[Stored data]
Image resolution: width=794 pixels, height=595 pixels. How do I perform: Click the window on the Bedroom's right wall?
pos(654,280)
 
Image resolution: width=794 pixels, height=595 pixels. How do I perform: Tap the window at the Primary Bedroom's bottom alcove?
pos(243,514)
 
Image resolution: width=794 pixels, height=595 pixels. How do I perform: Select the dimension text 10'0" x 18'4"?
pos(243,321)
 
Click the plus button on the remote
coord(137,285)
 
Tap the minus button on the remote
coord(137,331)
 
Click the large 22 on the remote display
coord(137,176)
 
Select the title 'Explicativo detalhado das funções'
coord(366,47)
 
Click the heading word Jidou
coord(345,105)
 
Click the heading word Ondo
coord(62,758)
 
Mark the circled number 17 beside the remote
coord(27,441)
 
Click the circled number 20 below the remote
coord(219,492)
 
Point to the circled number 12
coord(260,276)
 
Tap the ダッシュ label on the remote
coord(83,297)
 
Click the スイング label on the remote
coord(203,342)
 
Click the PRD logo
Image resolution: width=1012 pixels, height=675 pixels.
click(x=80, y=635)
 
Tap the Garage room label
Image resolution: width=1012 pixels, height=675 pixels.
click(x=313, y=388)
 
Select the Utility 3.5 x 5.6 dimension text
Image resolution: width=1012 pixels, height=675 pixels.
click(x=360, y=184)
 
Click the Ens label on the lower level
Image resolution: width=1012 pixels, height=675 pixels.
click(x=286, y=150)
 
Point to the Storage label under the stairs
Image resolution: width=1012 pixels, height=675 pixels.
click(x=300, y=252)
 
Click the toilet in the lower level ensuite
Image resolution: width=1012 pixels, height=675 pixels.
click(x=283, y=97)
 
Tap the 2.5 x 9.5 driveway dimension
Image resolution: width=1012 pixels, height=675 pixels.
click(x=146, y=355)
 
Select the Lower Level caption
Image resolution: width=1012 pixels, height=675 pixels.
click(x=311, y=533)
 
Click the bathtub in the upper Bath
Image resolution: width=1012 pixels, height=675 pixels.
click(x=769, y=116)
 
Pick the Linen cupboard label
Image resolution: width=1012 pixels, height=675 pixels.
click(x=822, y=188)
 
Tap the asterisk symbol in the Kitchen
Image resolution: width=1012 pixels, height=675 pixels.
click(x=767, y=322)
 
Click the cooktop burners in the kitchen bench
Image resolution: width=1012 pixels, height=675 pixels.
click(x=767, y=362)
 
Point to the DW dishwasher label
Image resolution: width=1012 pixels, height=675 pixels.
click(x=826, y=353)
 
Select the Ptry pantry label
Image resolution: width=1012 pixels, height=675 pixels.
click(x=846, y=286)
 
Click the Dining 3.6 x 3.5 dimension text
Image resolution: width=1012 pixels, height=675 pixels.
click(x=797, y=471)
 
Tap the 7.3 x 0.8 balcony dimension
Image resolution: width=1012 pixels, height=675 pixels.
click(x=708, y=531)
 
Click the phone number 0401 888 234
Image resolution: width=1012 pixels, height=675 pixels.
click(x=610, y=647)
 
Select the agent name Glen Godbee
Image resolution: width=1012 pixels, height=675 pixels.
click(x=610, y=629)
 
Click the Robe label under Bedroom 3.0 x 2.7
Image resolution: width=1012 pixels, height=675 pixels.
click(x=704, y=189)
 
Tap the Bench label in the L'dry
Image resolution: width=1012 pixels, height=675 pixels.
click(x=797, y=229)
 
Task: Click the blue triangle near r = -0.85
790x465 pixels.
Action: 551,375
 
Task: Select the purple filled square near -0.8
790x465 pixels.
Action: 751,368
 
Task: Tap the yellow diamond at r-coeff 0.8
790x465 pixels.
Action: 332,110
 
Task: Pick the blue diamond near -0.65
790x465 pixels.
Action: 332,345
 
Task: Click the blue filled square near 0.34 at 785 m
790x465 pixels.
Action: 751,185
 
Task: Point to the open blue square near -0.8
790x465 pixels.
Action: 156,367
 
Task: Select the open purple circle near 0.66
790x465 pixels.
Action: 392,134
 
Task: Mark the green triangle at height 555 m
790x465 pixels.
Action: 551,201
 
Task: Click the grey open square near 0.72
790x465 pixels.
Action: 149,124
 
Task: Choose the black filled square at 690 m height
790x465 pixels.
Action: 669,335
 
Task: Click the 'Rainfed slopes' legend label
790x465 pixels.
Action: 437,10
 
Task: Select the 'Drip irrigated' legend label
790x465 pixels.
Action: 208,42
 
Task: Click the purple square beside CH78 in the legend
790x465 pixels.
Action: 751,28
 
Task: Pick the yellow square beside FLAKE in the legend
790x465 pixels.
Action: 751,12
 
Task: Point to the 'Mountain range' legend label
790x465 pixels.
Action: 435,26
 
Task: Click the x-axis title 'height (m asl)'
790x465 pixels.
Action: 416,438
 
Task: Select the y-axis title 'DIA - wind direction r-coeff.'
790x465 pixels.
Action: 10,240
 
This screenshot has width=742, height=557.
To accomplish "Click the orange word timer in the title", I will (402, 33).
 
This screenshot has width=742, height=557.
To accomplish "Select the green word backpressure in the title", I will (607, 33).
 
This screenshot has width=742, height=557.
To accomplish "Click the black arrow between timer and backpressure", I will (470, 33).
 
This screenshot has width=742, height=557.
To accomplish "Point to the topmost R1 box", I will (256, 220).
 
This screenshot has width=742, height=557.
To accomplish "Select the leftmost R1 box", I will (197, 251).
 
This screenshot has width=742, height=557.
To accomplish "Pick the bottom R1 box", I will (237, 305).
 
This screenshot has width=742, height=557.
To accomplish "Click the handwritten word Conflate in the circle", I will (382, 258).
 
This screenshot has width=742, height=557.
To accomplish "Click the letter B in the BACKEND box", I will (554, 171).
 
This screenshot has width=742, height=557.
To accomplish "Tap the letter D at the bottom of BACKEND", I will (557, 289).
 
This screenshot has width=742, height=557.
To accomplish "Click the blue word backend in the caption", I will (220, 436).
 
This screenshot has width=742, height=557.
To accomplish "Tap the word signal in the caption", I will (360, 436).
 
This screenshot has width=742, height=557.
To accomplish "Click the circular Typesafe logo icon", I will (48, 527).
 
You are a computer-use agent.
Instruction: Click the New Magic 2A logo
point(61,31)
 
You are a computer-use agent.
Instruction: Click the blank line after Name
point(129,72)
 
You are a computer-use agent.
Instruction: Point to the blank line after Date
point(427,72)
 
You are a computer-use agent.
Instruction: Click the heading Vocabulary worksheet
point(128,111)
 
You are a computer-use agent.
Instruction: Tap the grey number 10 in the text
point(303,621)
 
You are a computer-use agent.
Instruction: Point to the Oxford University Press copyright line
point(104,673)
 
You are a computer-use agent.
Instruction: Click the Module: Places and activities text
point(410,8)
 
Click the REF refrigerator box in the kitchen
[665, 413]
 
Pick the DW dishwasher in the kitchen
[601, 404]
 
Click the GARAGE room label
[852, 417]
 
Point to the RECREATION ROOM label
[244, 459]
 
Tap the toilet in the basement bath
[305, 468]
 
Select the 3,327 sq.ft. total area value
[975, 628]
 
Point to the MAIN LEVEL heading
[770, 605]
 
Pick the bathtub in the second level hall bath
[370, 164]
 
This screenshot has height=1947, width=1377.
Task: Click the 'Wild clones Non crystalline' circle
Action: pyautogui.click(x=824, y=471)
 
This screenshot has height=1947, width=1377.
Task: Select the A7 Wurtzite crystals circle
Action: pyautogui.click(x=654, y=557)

Task goal:
Extract each line from the entries above that contains the string "coeff". Case matters.

Exercise response:
Task: Tap the yellow diamond at r-coeff 0.8
Task: Select the y-axis title 'DIA - wind direction r-coeff.'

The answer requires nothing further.